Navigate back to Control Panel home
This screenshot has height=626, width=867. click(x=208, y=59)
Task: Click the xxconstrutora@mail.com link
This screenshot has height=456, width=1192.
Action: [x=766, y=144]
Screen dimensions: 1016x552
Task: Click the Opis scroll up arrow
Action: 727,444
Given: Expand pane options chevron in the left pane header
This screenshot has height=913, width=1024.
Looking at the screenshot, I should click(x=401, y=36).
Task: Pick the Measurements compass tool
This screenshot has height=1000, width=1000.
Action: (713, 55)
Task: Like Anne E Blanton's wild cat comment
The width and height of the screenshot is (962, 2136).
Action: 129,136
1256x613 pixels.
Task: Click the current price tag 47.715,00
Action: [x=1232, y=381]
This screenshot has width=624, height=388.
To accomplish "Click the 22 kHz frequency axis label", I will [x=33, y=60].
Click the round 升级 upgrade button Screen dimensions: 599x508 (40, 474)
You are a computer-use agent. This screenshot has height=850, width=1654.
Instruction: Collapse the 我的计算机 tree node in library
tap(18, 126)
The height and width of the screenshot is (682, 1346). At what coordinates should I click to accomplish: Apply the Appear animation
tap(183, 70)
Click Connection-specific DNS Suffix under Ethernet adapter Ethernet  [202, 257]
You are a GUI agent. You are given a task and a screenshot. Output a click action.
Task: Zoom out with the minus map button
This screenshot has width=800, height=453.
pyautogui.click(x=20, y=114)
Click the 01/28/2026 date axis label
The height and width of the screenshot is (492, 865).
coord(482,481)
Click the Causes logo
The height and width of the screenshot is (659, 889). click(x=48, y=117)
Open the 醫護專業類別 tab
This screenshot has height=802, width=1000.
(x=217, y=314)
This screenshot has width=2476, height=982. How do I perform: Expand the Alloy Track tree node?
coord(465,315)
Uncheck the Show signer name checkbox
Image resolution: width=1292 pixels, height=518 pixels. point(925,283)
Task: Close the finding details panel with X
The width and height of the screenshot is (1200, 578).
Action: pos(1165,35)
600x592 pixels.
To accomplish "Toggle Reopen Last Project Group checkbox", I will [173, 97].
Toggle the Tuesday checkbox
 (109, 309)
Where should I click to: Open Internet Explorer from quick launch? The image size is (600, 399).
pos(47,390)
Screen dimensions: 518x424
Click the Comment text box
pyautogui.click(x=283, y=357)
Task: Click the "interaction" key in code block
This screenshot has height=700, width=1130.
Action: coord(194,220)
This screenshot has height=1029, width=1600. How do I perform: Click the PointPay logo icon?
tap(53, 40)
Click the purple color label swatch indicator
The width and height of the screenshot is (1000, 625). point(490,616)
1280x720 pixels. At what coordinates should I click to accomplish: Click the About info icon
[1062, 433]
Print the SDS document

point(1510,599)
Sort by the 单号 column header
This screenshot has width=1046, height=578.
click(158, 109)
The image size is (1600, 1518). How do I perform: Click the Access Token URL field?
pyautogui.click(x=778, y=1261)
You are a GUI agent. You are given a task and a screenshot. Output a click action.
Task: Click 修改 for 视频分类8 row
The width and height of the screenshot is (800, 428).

□ □ □ □

* [WHAT NEEDS TO BE DONE]:
I'd like the lines above from the one with "You are a computer-use" up to and including the one with "Task: Zoom out with the minus map button" copied exactly, with no other lines.

* [RESULT FOR THIS TASK]:
You are a computer-use agent. This screenshot has height=850, width=1654.
Instruction: Collapse the 我的计算机 tree node in library
tap(18, 126)
The height and width of the screenshot is (682, 1346). At what coordinates should I click to accomplish: Apply the Appear animation
tap(183, 70)
Click Connection-specific DNS Suffix under Ethernet adapter Ethernet  [202, 257]
You are a GUI agent. You are given a task and a screenshot. Output a click action.
Task: Zoom out with the minus map button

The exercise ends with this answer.